La main de l’homme se posa sur son épaule, la serrant presque. Lorelai se demandait comment elle faisait pour garder son sang-froid à cet instant.

  • A quelle section travaille votre propriétaire ?

Richard posa sa question, mais elle ressemblait plus à un ordre auquel il valait mieux obéir. Elle répondit sans attendre :

  • A la section cinq… Je dois y aller… On m’attend…

Richard desserra sa prise sur l’épaule de la nu-man, la libérant. Cette dernière s'éloigna rapidement pour rejoindre Gray un peu plus loin. Elle ne savait pas vraiment pourquoi, mais le chef de la section quatre lui filait la chair de poule.

Ronan parcourait le dossier que sa supérieur venait de lui remettre en mains. Sans lever les yeux des nombreuses photographies jointes aux documents, il marmonna de manière peu discrète :

  • Le biolab du secteur 14… Ce n’est pas le meilleur endroit pour se balader, que ce soit en journée ou en pleine nuit…
  • Ce n’est pas le pire secteur de la cité.
  • Certes, mais quand même… Je suppose que vous m’y envoyer parce que ce sera plus facile pour moi au vu de mon faciès ?

Karen n’avait pas répondu directement, se contentant de regarder son subalterne en haussant les sourcils.

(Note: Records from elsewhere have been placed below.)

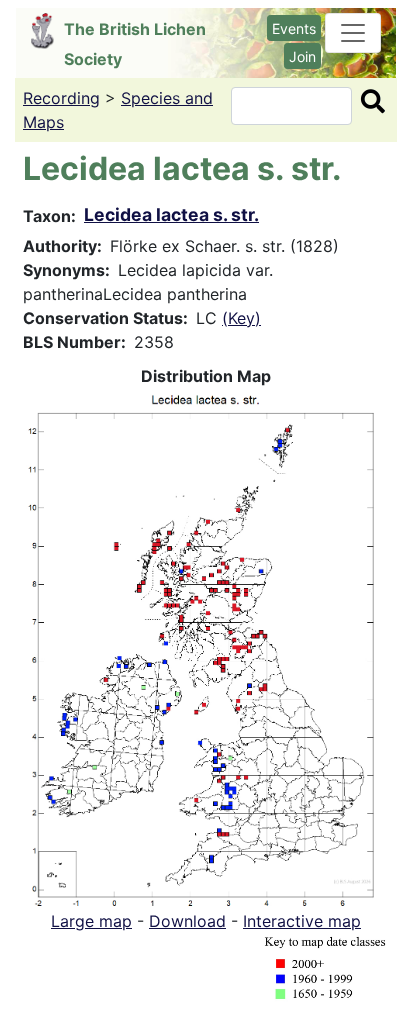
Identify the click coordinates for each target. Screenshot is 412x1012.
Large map (91, 921)
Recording (61, 98)
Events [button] (294, 28)
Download (187, 921)
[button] (206, 646)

Il pensait vraiment que c’était pour cela qu’elle l’envoyait là-bas ?

  • Ce n’était pas mon intention première, mais maintenant que vous le dites, effectivement, votre faciès vous facilitera la tâche.

La femme aux cheveux blancs se racla la gorge et s’empara d’un autre dossier, bien plus épais que celui qu’elle avait donné à son interlocuteur, avant de continuer sur le même ton détaché.

  • Si vous voulez bien m'excuser, il me reste pas mal de choses à faire. Je compte sur vous pour réussir cette mission Ronan.

Ce dernier se leva de la chaise, le document entre les mains.

  • Vous ne serez pas déçue.

A peine termina-t-il sa phrase qu’il prit le chemin de la sortie du bureau de sa supérieur, sans même dire au revoir. Quand il ferma la porte derrière lui, Karen s’était déjà replongée dans d’autres dossiers.